The performances, which were supported by the UN Population Fund (UNFPA), are part of a GBV prevention and treatment initiative in Darfur. They were organised not only to educate Sudanese about these issues, but also to give the IDPs a chance to enjoy themselves.
"[A] distinctive aspect of life of refugees and displaced persons is [the] lack of access to cultural activities such as music, dance, poetry and drama. That contributes to their sense of isolation from the rest of society," said Pamela Delargy, chief of humanitarian response for UNFPA in Sudan.
"Bringing some of Sudan's most renowned artists and musicians to the camp itself is a message that the displaced in Darfur are not forgotten in their own society and the recognition that music and art is a very important part of life," she said.
Delargy added that greater effort needed to be made to protect women and girls living in IDP camps.
"Women and girls in conflict situations all over the world face problems of GBV. It comes as a direct result of war but also because during displacement ... support systems of community and protection are lost," she said.
During group discussions organised by the UN Children’s Fund (UNICEF) in May, women and girls said that sexual violence and abuse is a serious concern in Darfur. Most sexual assaults occurred outside the camps, usually while the women and girls were collecting grass or firewood.
These disclosures followed a report in March by the international NGO Médecins Sans Frontières (MSF), which has provided emergency aid and healthcare in Sudan for more than 20 years. The organisation reported that between October 2004 and mid-February 2005, MSF doctors in numerous locations in South and West Darfur treated almost 500 women and girls who had been raped.
Almost one-third of the victims had been raped more than once by a single or multiple perpetrators, and 81 percent reported being attacked by armed militia. MSF believed that these statistics reflected only a fraction of the total number of victims because many women and girls were reluctant to report the crime or seek treatment.

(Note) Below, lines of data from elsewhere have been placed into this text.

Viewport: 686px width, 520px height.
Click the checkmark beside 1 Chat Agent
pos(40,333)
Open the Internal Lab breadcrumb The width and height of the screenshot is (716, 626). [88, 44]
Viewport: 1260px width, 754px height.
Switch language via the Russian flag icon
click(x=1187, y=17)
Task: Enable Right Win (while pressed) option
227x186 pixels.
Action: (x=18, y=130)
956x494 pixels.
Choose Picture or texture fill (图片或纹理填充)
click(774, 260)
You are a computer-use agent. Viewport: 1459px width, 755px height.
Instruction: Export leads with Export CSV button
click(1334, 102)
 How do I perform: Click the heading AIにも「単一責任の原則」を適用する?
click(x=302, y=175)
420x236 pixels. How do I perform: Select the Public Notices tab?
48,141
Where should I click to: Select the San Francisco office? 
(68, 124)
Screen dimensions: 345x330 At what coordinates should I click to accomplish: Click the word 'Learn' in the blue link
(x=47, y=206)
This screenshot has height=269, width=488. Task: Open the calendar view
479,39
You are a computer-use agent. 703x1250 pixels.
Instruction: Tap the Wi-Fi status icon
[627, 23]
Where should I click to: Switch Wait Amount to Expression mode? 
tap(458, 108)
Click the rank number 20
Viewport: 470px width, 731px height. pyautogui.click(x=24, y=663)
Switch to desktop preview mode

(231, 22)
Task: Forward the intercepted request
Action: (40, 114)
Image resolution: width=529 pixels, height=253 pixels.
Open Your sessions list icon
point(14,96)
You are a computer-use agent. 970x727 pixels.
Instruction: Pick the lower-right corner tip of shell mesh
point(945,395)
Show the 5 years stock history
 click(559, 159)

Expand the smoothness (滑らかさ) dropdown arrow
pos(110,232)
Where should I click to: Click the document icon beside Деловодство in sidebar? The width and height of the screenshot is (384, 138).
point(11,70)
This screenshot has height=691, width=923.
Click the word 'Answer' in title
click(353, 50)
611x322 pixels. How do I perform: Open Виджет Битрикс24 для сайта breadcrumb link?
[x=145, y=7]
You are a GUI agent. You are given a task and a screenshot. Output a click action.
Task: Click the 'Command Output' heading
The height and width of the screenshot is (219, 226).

The Sudanese government refuted the findings.
UNFPA is currently helping authorities establish procedures that will ensure protection and confidentiality for victims of GBV. It is also working with the UN mission in Sudan and the Sudanese government to provide timely treatment for rape victims.
Future projects include training security, police and peacekeeping troops on GBV issues so that they can adequately protect women and girls; informing medical personnel on how to deal appropriately with victims of physical and sexual violence; and providing victims with psychological support.
According to Delargy, it is important that communities work together to promote the message that this kind of violence is no longer acceptable in Sudanese culture. All members of communities - most importantly the perpetrators - must be educated about the harmful consequences of GBV.
"Some of the skits and songs [in the concert in Otash camp] discussed GBV, and at first it appeared to be a surprise to some of the people to have a concert in the middle of this camp based on GBV. But in the end the women listened carefully, and even more importantly the men listened carefully," Delargy said.